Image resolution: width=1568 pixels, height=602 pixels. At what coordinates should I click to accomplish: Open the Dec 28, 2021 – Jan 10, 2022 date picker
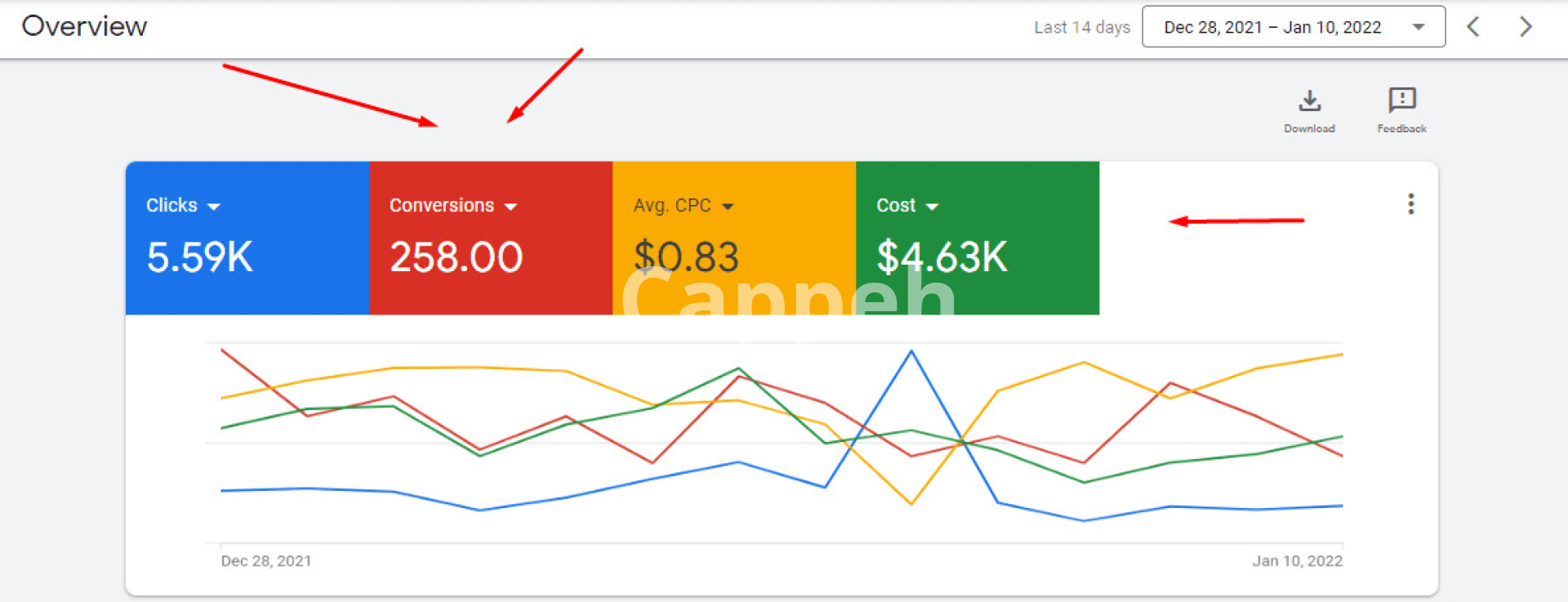tap(1293, 27)
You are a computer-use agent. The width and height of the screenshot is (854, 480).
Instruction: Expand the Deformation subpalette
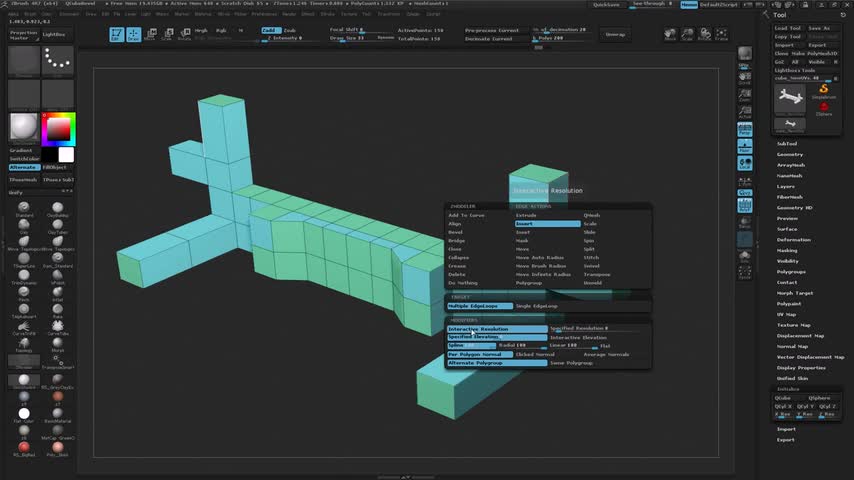coord(794,240)
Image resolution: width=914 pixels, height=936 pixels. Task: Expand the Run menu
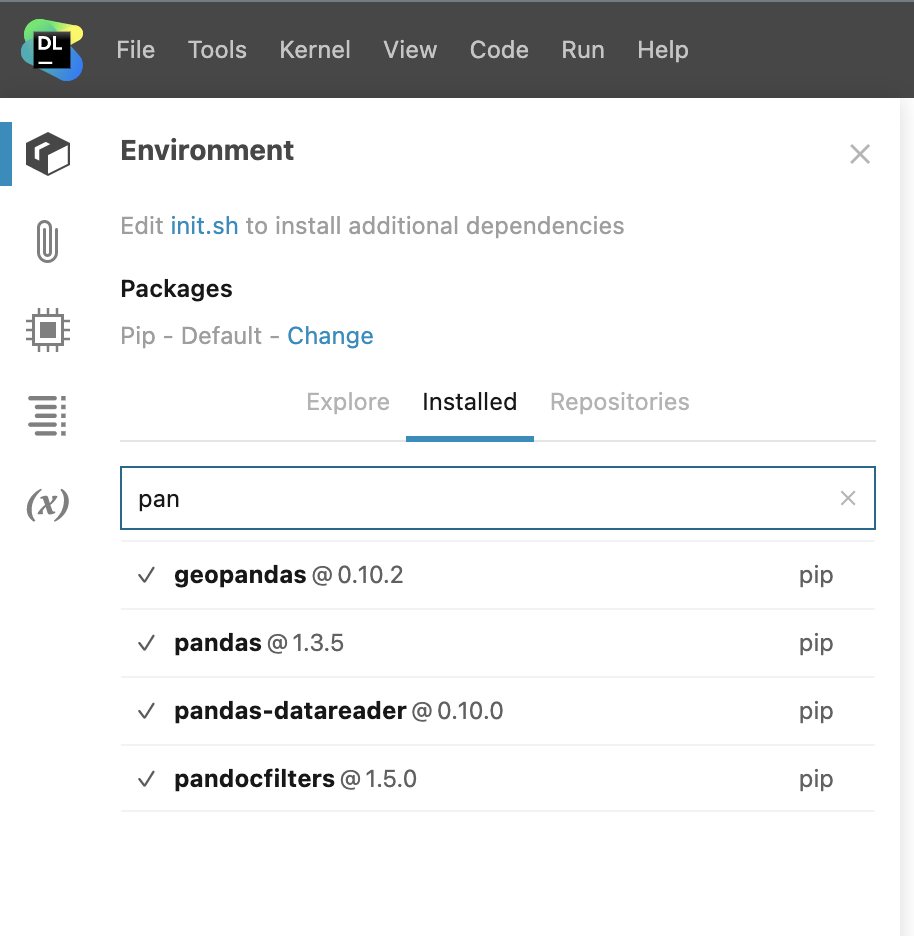pyautogui.click(x=583, y=50)
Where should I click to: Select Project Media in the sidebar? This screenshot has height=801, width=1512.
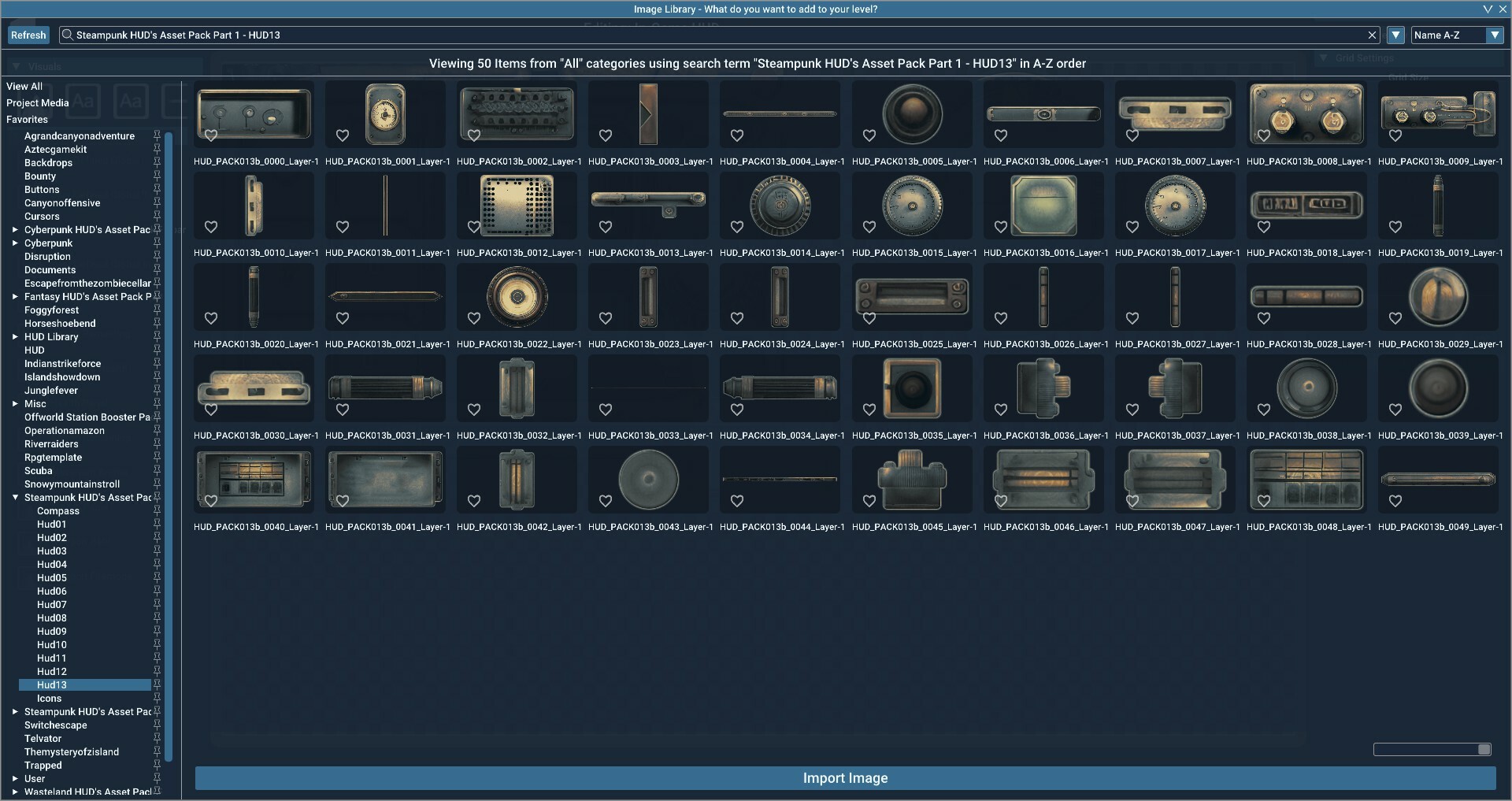coord(38,102)
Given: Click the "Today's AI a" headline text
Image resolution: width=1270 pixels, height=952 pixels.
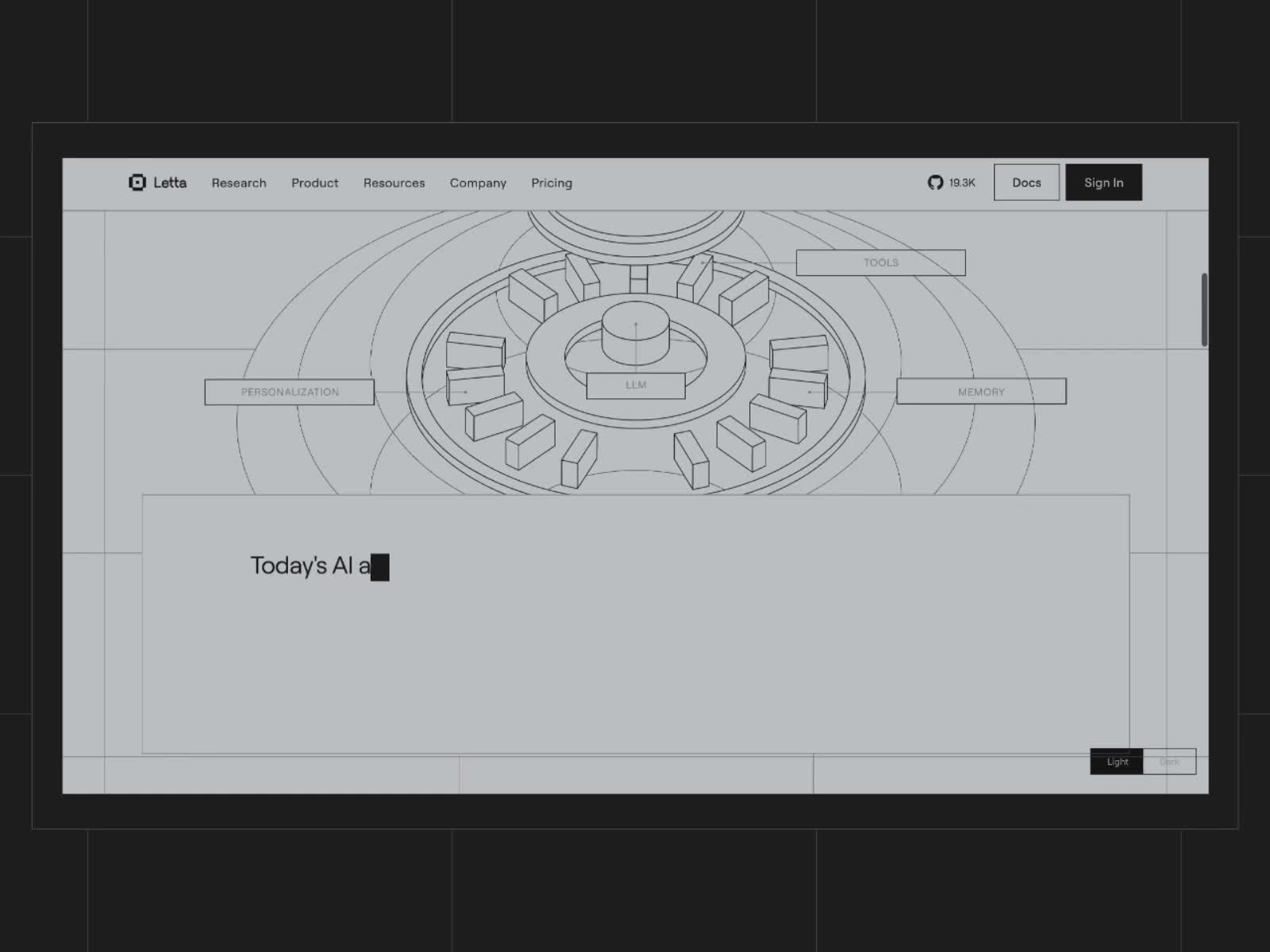Looking at the screenshot, I should click(x=310, y=566).
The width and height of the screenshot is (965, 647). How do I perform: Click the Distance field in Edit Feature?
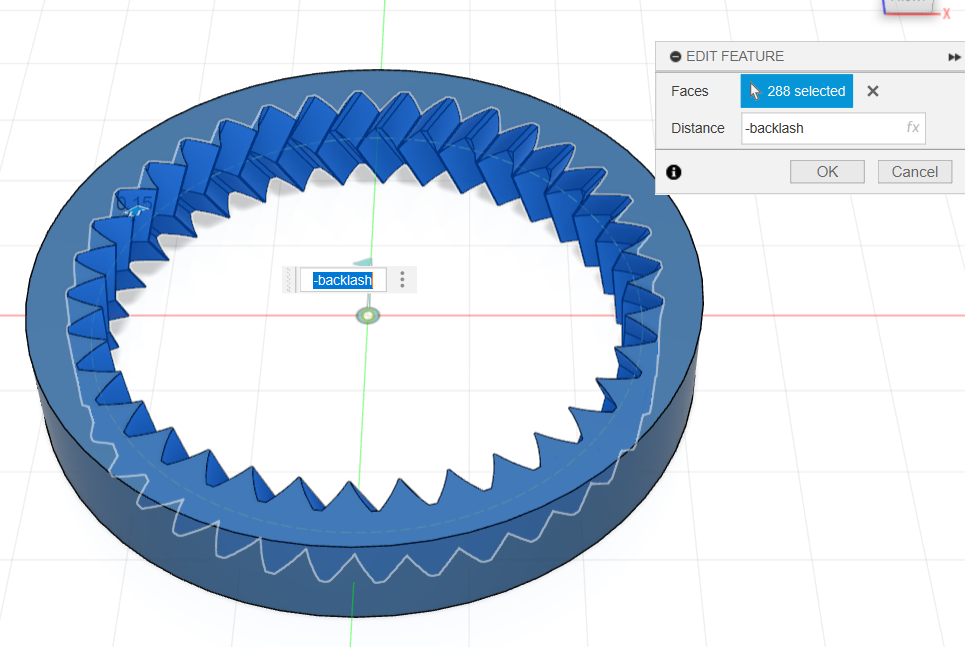(x=820, y=128)
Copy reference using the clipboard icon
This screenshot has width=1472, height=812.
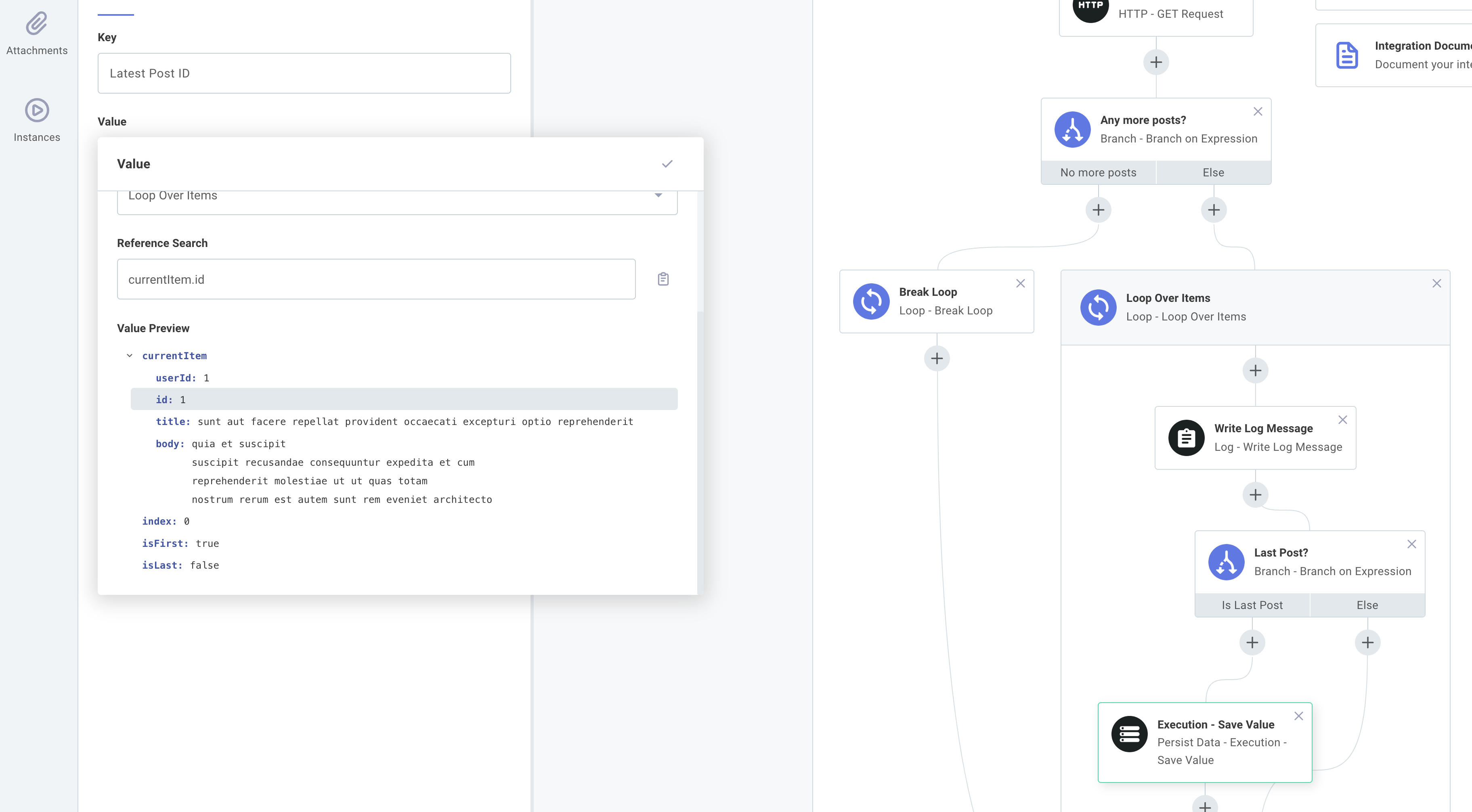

• YOUR GOAL
Switch every "Image resolution" in the listing above to "Image size" and write out all the lines again with nothing else changed. Omit the pictures.

• CORRECT RESULT
Image size: width=1568 pixels, height=602 pixels. At what coordinates should I click to accomplish: Open the Dec 28, 2021 – Jan 10, 2022 date picker
tap(1293, 27)
You are a computer-use agent. The width and height of the screenshot is (854, 480).
Instruction: Expand the Deformation subpalette
coord(794,240)
Image size: width=914 pixels, height=936 pixels. Task: Expand the Run menu
pyautogui.click(x=583, y=50)
Where should I click to: Select Project Media in the sidebar? This screenshot has height=801, width=1512.
coord(38,102)
Given: Click the "Today's AI a" headline text
Image size: width=1270 pixels, height=952 pixels.
Looking at the screenshot, I should click(x=310, y=566).
The width and height of the screenshot is (965, 647). How do I perform: Click the Distance field in Edit Feature?
(x=820, y=128)
Copy reference using the clipboard icon
This screenshot has width=1472, height=812.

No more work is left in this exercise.